Supreme Court, Appellate Term, First Department,
March 30, 2007
APPEARANCES OF COUNSEL
Legal Services, New York City (Gerald B. Liu of counsel), for appellant. Rizpah A. Morrow, New York City, for Stephen Murphy and another, respondents.

Opinion:
OPINION OF THE COURT
Per Curiam.
Order, entered May 26, 2005, reversed, without costs, landlords' motion denied and matter remanded for further proceedings.
This summary eviction proceeding, premised upon allegations that tenant overcharged a roommate (respondent Sheppard) in violation of Rent Stabilization Code (9 NYCRR) § 2525.7, is not ripe for summary disposition. Even assuming for purposes of this appeal that the relationship between the tenant and Sheppard was that of roommates even though designated as that of tenant and subtenant in their March 2000 written agreement (compare Ishida v Markowicz, 18 AD3d 502 [2005]), the record so far developed raises triable issues as to the extent, chronology and duration of any claimed overcharges. The landlords' moving submission relied heavily upon respondent Sheppard's equivocal deposition testimony, which left unanswered séveral key questions concerning the dates and amounts of his cash rental payments to the tenant, and was insufficient to meet the landlords' burden to establish the absence of material issues of fact. We thus need not consider whether the tenant's professed mental infirmities provided an adequate excuse for his failure to lay bare his proof in opposition (see generally Zuckerman v City of New York, 49 NY2d 557, 562 [1980]). In the posture of this case, and given the unsatisfactory and incomplete state of the record, the proper forum is a trial, not a motion for summary judgment.

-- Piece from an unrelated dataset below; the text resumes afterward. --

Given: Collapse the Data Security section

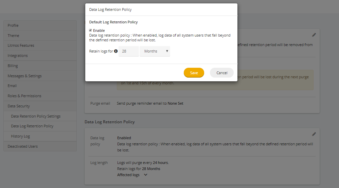Looking at the screenshot, I should click(40, 106).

Nor may we consider on this appeal whether the tenant is entitled to summary judgment dismissing the petition, since the tenant neither formally moved for summary judgment in Civil Court nor now requests that we search the record and grant such drastic relief on appeal (see Gibson v American Export Isbrandtsen Lines, 125 AD2d 65, 72 [1987]).